[...]
countries, discovered thousands of secrets, and thanks to selling real ice cream on the side, we’ve even paid for travel expenses. What other member of our government can boast to having done that?”
“I’m not saying it isn’t effective Agent A, I just think we could do without the extra layer of ‘secrecy’ as you like to call it. I think we waste a lot of time on it honestly.”
“Ooooooh. I get what you’re talking about Agent B, this is about the bear suits, right?”
“Well…I didn’t want to say anything because of how much you like them, but yeah, it is. I think that there could be a bit of a problem.”
“Okay, so there might be an occasional ice cream headache if the agents eat the stuff too fast, but a bit of aspirin should cure that.”
“Uh, that wasn’t really the problem that I was referring too. My concern is about the bear suits themselves.”
“You shouldn’t worry yourself about that either. So long as the agents memorize the secrets on the cones and eat the ice cream before it drips on the suits, I don’t see the problem. The fur on them doesn’t cost that much to get cleaned and it has held up remarkably well.”
“Look, the problem is I don’t see the need to have the suits at all Agent A. Doesn’t that pump up the costs of the mission? Why did we buy so many of them?”
“That’s a silly question; we needed a few dozen costumes because of all the places we’re going in the world. The fake fur gets matted and looks silly after a few uses, not to mention how bad they smell after the other agents have sweated in them a bit. Plus, we need to have regionally appropriate bears.

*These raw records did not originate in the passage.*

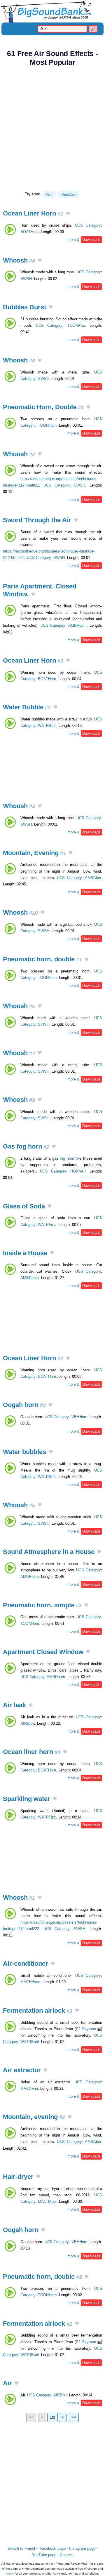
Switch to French (22, 2548)
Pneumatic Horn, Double (43, 407)
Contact (66, 2555)
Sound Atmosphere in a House (48, 1551)
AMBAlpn (93, 878)
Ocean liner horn (31, 1751)
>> (73, 2417)
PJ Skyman (86, 2029)
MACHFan (29, 2088)
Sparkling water (26, 1798)
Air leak (14, 1705)
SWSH (26, 279)
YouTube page (44, 2555)
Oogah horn (24, 1404)
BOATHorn (29, 232)
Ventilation (69, 194)
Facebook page (53, 2548)
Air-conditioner (25, 1963)
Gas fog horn (26, 1146)
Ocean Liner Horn (33, 213)
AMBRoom (77, 625)
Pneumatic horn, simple (42, 1605)
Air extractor (22, 2070)
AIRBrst (60, 2395)
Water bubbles (24, 1451)
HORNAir (77, 1171)
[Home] (52, 11)
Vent (49, 194)
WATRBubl (47, 725)
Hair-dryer (18, 2176)
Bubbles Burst (24, 307)
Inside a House (25, 1253)
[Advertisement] (52, 128)
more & (84, 239)
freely (10, 2573)
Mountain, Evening (34, 853)
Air (7, 2383)
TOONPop (76, 325)
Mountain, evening (34, 2116)
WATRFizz (47, 1224)
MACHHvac (30, 1982)
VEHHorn (79, 1417)
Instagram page (82, 2548)
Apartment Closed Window (43, 1652)
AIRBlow (27, 1723)
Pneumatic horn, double (42, 959)
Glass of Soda (24, 1206)
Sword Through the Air (37, 520)
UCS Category (88, 225)
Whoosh (19, 260)
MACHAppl (47, 2201)
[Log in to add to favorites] (68, 214)
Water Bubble (27, 707)
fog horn (67, 1158)
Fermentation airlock (37, 2010)
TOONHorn (47, 425)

A panda would look silly in the snow, wouldn’t it? Now I know you weren’t sure about this plan, and I admit that some of the guys could stand to lose a few pounds thanks to all the secrets—not to mention ice cream—they are taking in, but we have just a couple more stops in the arctic then we’re done, I promise.”
“Fine, but I still think the idea of gathering secrets under the guise of giving away free ice cream to bears is a bit silly. What if a real one happens to come up wanting a cone? What do we do then Agent A?”
“We’ll worry about that when it happens Agent B. Now grab your polar bear suit and let’s get going.”